Salah satunya perwakilan dari Indonesia untuk memperkuat komitmen advokasi gizi di Asia. Adapun delegasi Indonesia diwakili oleh Risni Julaeni Yuhan dari Pimpinan Pusat Nasyiatul Aisyiyah yang juga bertindak sebagai co-lead SUN CSA Indonesia.
Dalam pertemuan ini, Risni menyoroti berbagai tantangan dan pencapaian dalam advokasi gizi di Indonesia, termasuk strategi peningkatan kapasitas masyarakat serta kerja sama lintas sektor dalam mendorong kebijakan berbasis bukti.
Bercermin dari catatan Scaling Up Nutrition, yang merujuk The Joint Child Malnutrition Estimates (JME) setiap tahun jutaaan orang terkena dampak kelaparan. Ada kerawanan pangan baik tingkat sedang atau berat.
Penyebabnya mereka tidak mampu membeli makanan, yang pada akhirnya akses untuk mendapatkan gizi yang layak tidak terwujud. Anak-anak mengalami hambatan pertumbuhan, terutama anak yang berada di bawah usia lima tahun. Situasi ini akan terus meningkat kecuali dilakukan komitmen bersama untuk melakukan intervensi dengan perubahan sistemik dan gizi dimasukkan dalam rencana tanggap krisis nasional dan global.
Risni mengatakan pertemuan ini merumuskan strategi bersama dalam mempercepat upaya peningkatan status gizi di Asia serta menyusun langkah menuju Nutrition for Growth (N4G) Summit 2025 di Paris. Selain itu, lanjutnya, koordinasi regional Asia membahas memperkuat berkelanjutan CSA melalui peningkatan tata kelola yang baik dan strategi fundrising, meningkatkan kapasitas anggota CSA mengadopsi strategi inovatif advokasi dalam model strategi implementasi SUN 4.0 sebagai pengembangannya.

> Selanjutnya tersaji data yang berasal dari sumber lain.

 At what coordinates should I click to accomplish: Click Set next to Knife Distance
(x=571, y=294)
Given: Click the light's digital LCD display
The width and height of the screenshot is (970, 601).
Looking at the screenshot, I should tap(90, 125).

"Indonesia terus berkomitmen memperkuat advokasi gizi melalui pendekatan multisektoral. Melalui forum ini, kami dapat berbagi pengalaman baik dalam tata Kelola Sun SCA dan belajar dari negara lain terkait peran SUN SCA guna mempercepat pencapaian target gizi nasional dan regional," ujar Risni Julaeni Yuhan dalam sesi diskusi CSA 2024 Report.

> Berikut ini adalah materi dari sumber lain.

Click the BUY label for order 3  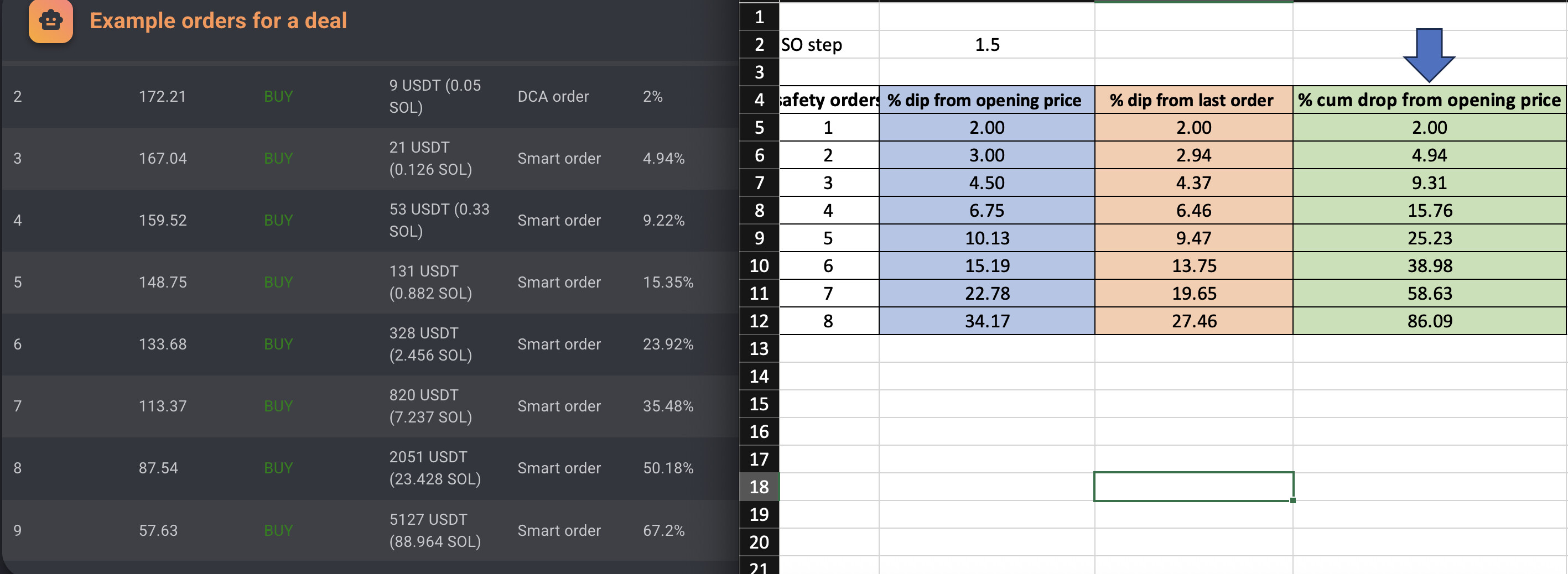coord(278,158)
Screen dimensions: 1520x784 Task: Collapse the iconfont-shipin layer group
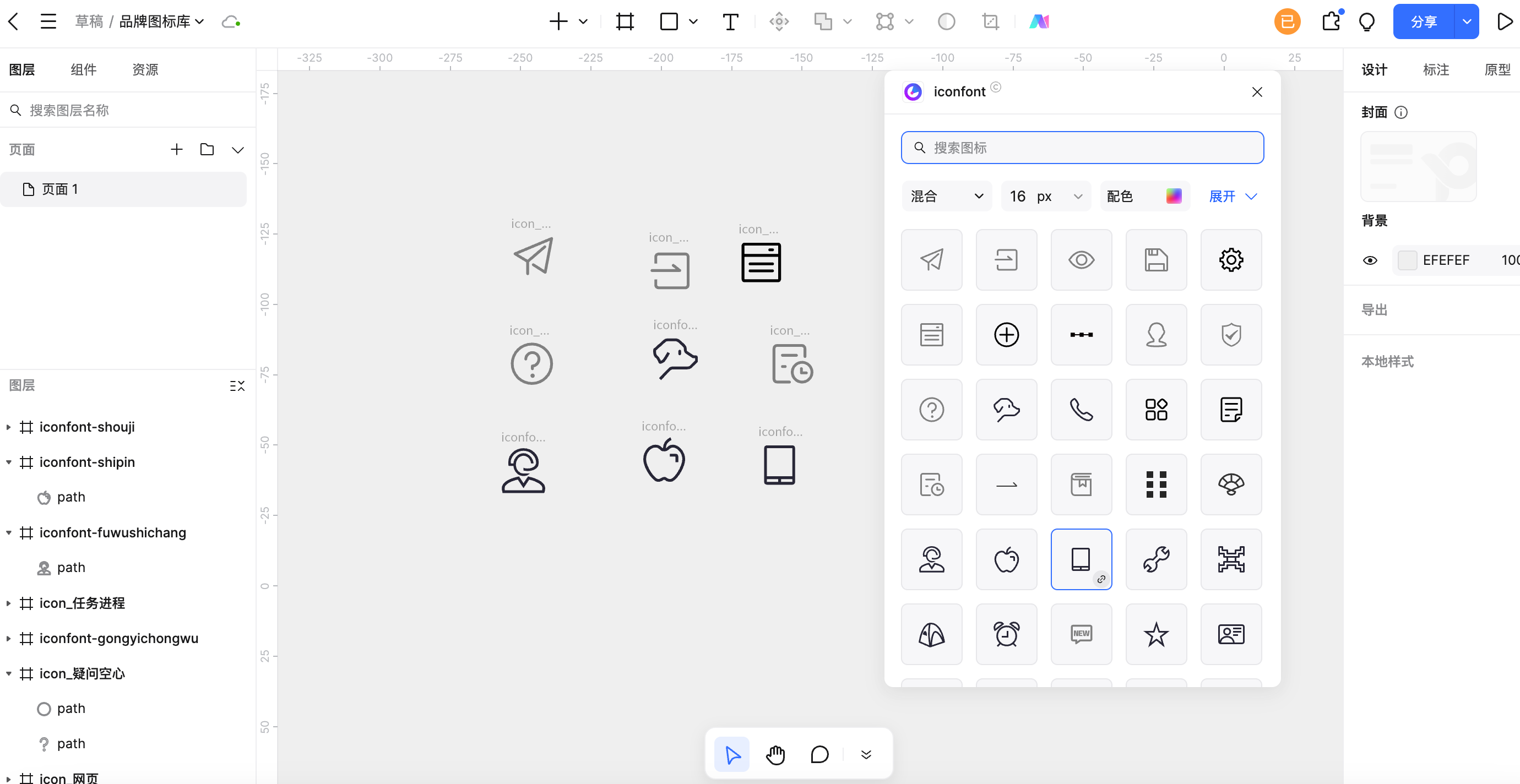point(8,462)
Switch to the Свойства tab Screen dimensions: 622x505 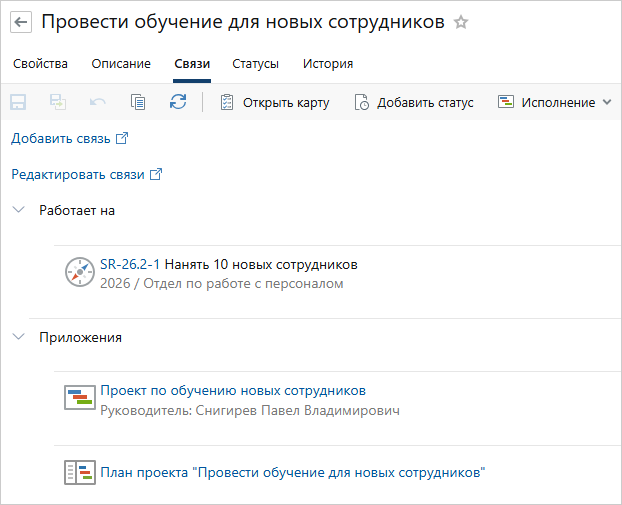[41, 64]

Acara yang berlangsung selama lima hari ini mencakup berbagai sesi penting, termasuk lokakarya tata kelola organisasi, strategi penggalangan dana, serta peningkatan kapasitas komunikasi dalam advokasi gizi. Delegasi juga mengikuti kunjungan lapangan untuk mempelajari implementasi program gizi berbasis komunitas di Sri Lanka.
Melalui partisipasi aktif Indonesia dalam forum ini, diharapkan kolaborasi antarnegara dalam SUN CSN Asia semakin kuat, sehingga dapat mempercepat upaya pencapaian tujuan zero hunger dan peningkatan kualitas gizi di Asia. (RO/I-2)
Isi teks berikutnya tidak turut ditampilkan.